The problem with making a clock out of logic chips is that the functionality is inherently limited and setting the time is a fiddly and time consuming operation. There is also little scope for adding other features such as displaying the date and synchronisation with a time standard. At the same time, I had been playing around with PIC devices, so this presented an opportunity to do something useful with one.
Nixie tubes have quite awkward drive requirements, in that they need up to about 170 volts between the anode mesh in front of the digits and the cathode wires, which form the shape of the digits themselves, in order to “strike” the orange glow. The current then needs to be limited to a few milliamps per segment. They also take a few milliseconds to “strike” so multiplexed drive arrangements often aren’t that successful and, in any case, I wanted to avoid any visible flicker.
The bottom line is that I needed to drive the 40 segments of the nixie tubes with individual open collector drivers that could withstand over 170 volts. I looked at a number of driver ICs which could withstand up to about 60 volts. Whilst there are some “tricks” one can employ to use such drivers with nixie tubes, due to their unique characteristics, they also didn’t appear to be very readily available, and, even then, only in surface mount packages.
I ended up with a chain of 5 74HC595 8 bit shift registers to expand the PIC’s IO to cover the required 40 outputs, with each segment driven by a separate MPSA42 300V rated NPN transistor.
The project was wired up point-to-point on veroboard. The underside had got quite “busy” by the time I had finished. Needless to say, it was this project which convinced me that it was about time I taught myself how to design my own PCBs!

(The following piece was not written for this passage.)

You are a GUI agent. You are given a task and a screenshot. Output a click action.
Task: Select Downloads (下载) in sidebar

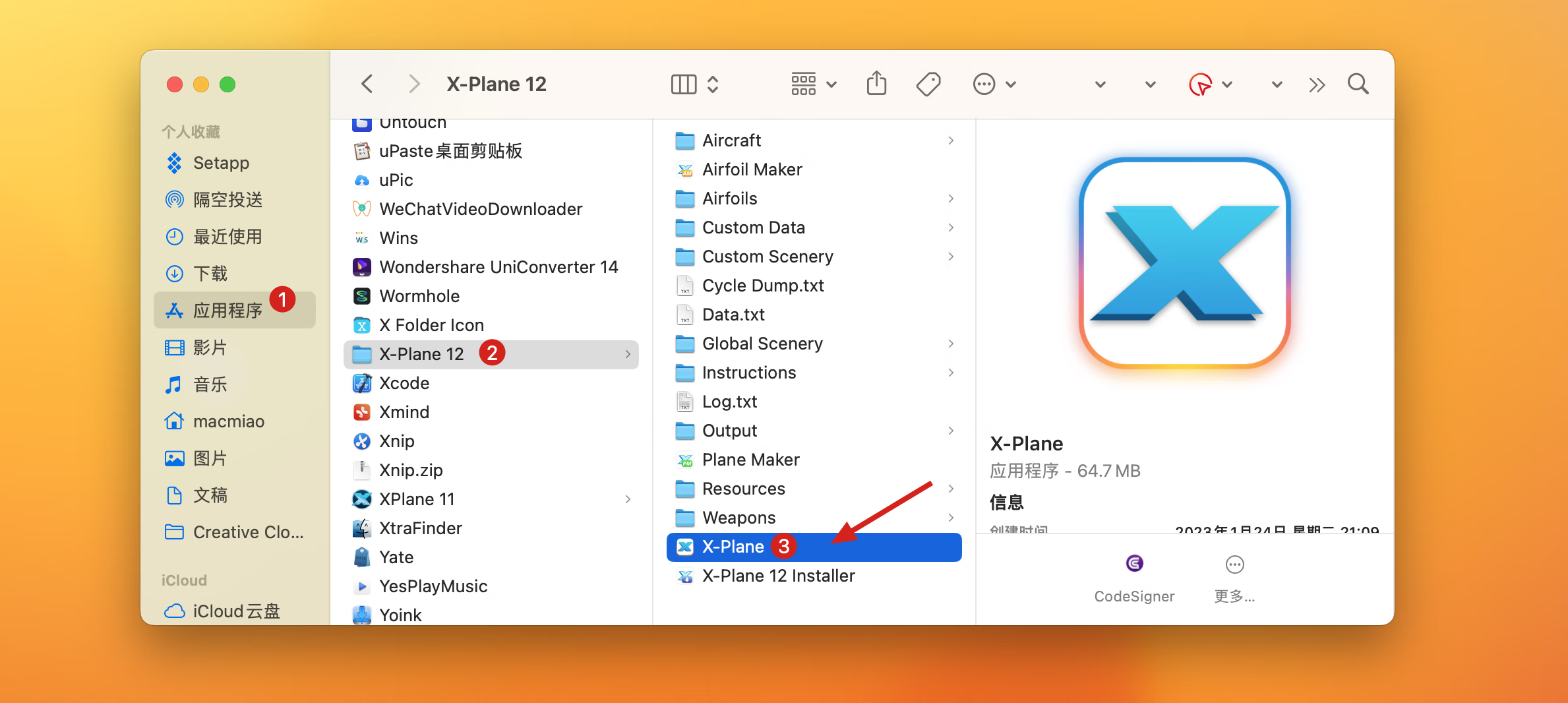[x=210, y=273]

In terms of the firmware the requirements, initially, at least, were quite simple:
- Maintain a count of seconds, minutes and hours
- Divide the 4MHz clock frequency to derive a 1Hz clock to increment the seconds
- Provide a means to set the time
- Shift the drive signals for the nixie segments out into the shift register chain each time the digits are updated
For setting the time I settled on two pushbuttons that cycle through setting the hours, minutes and zeroing the seconds in the style of a traditional digital watch. I also added a mode whereby the display is blanked which can be activated when away on holiday to extend the life of the tubes, or when somebody is sleeping in the room with the clock.
I provided a backup battery to maintain the correct time during power cuts. An input pin on the PIC is used to detect power failure and, in response, remove drive to the output pins and disable all but the timekeeping code to minimise power consumption.
Most nixie clock designs available on the internet power the nixies from a DC HT supply derived either from a mains transformer or even direct from the mains supply. Since the clock was to be in the living area of the house I wanted to avoid mains power on safety grounds and space was quite tight in the box in any case. I elected to power the clock from 12V DC delivered by a “wall wart” mains adaptor. I built a switched mode boost converter based on the MC32063 to provide the HT supply for the nixie tubes.
The clock has now been operational for over 10 years without a hitch. There has been no noticeable degradation in the ITT GNP-17A nixie tubes during that time and I fully expect the clock to live for many more years. Whether I’ll ever get round to adding synchronisation to a frequency standard or any of the other features that the PIC based solution makes possible is another matter!